Contra e apesar da crítica, que vê em Juliet um diálogo com a cultura pop, o livro de Hornby é, sobretudo, um diálogo com a história do romance, explora os calos da vida nas primeiras décadas do século XXI. Como escreveu Kundera, é imoral o romance que não explora algum aspecto inexplorado da existência, o livro de Hornby supera este obstáculo.

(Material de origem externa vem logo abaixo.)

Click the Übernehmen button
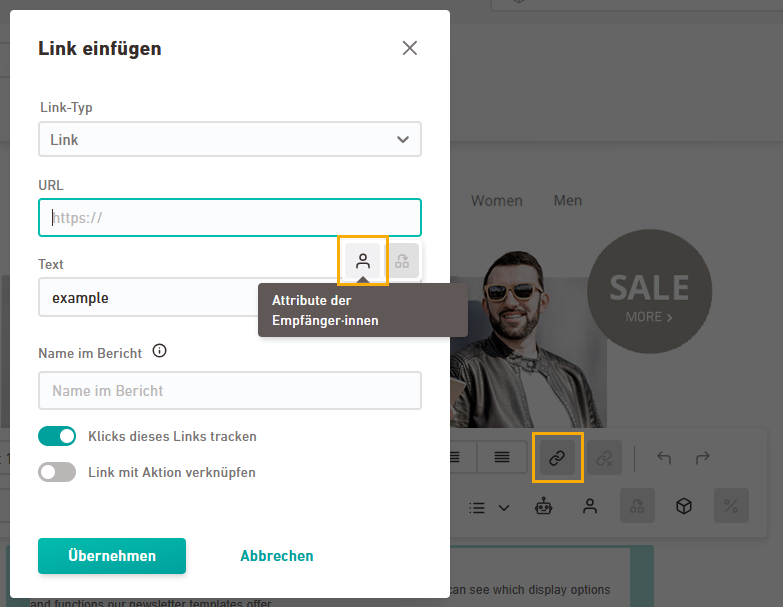 pos(112,556)
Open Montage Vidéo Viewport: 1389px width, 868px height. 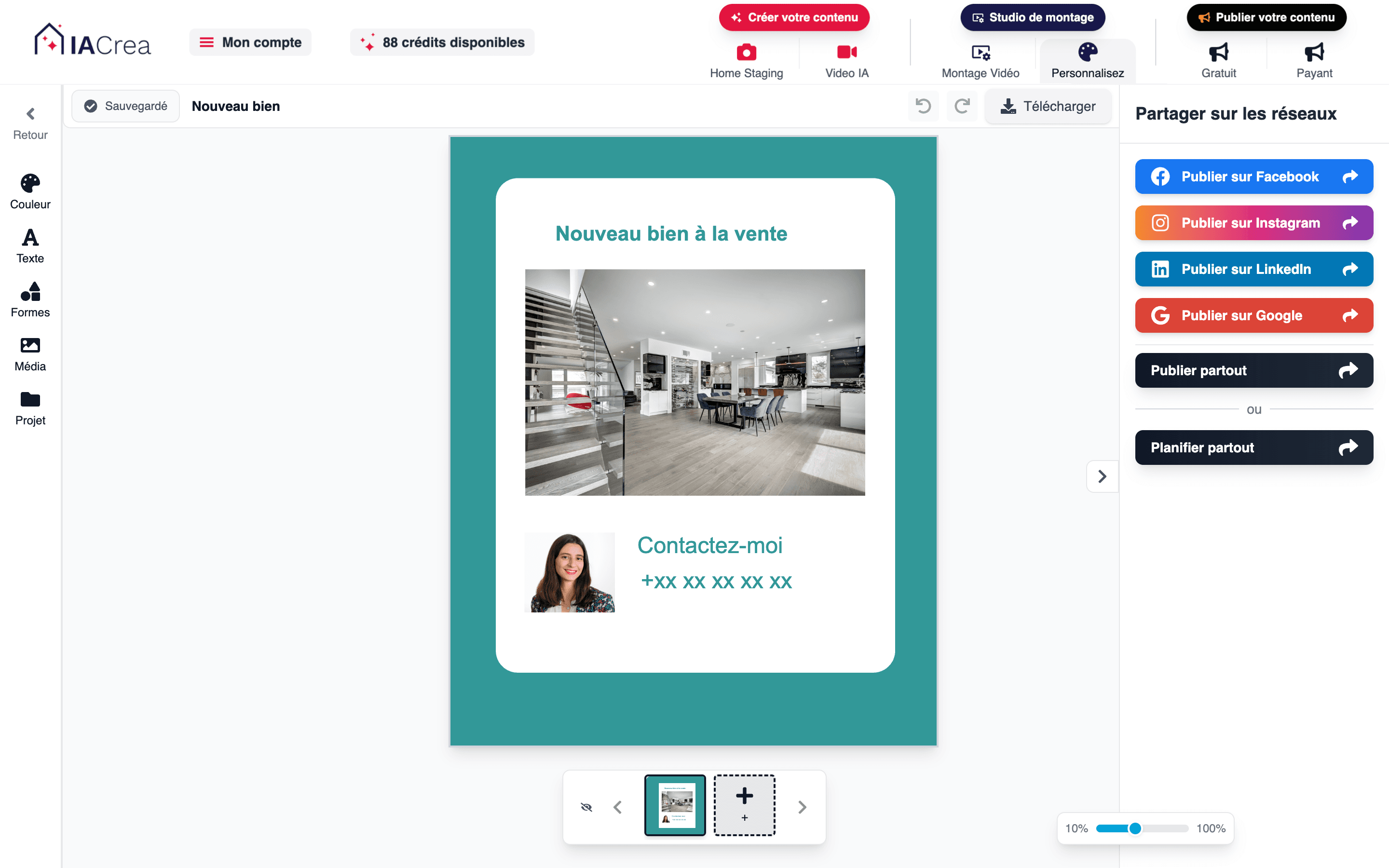980,59
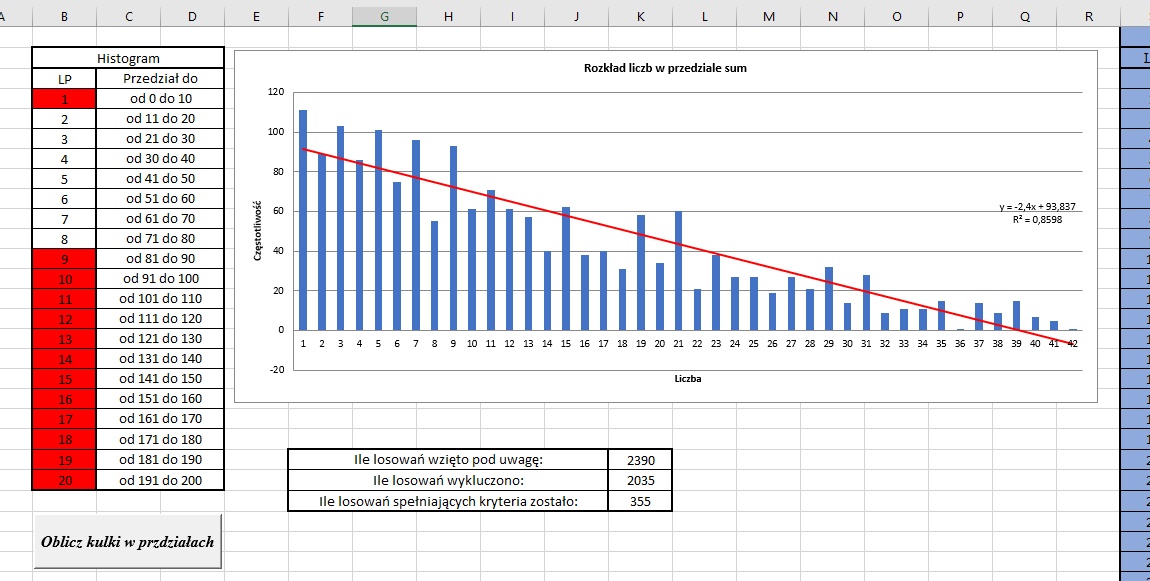
Task: Select the 'od 41 do 50' cell
Action: pos(160,179)
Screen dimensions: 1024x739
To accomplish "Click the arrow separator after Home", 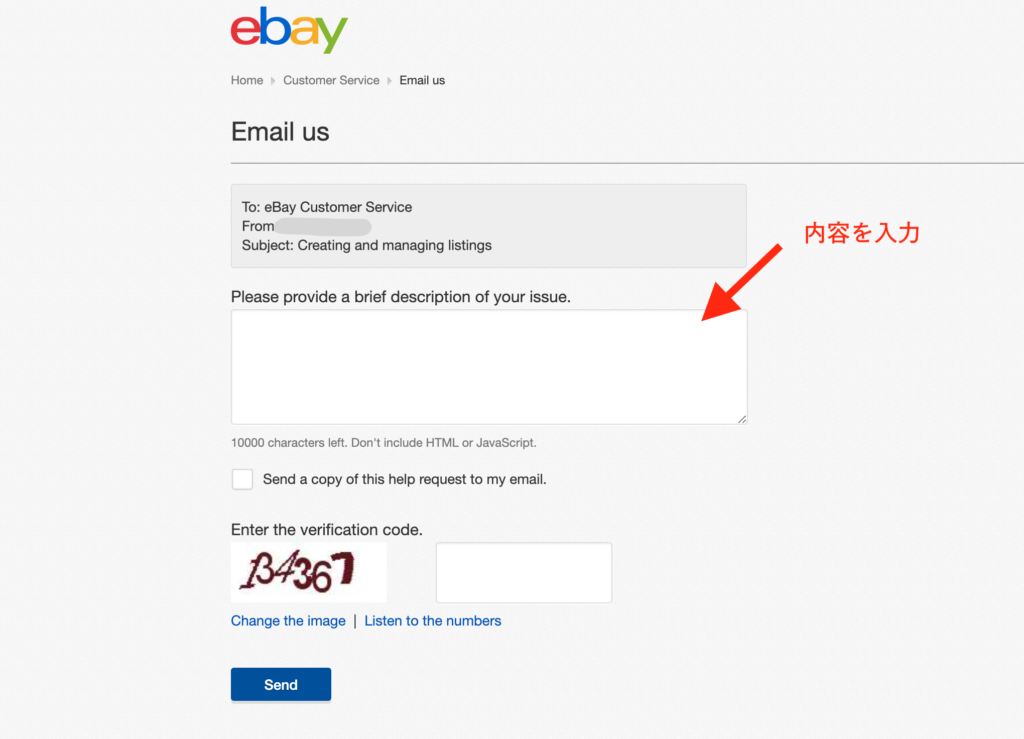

Em tempos de miséria exposta e reexposta, a dieta mais saudável é a que incorpora fartas porções pessimismo, ou seria de lucidez? Juliet é a vida como ela é, nos termos rodrigueanos, ou nua e crua, como no título do romance. Mas o importante é que, apesar de tudo e contra todos, é possível rir. O homem é um bicho que ri, escreveu Rabelais, nos primórdios do renascimento. Nas primeiras décadas do século XXI, contra tudo, contra todos e quase quinhentos anos depois de Rabelais: o homem ri.


Juliet, Nua e Crua, é como um amor de carnaval: excitante, engraçado, sedutor, ridículo, passageiro; um amor para reencontrar em outros carnavais: para gozar, rir e sumir.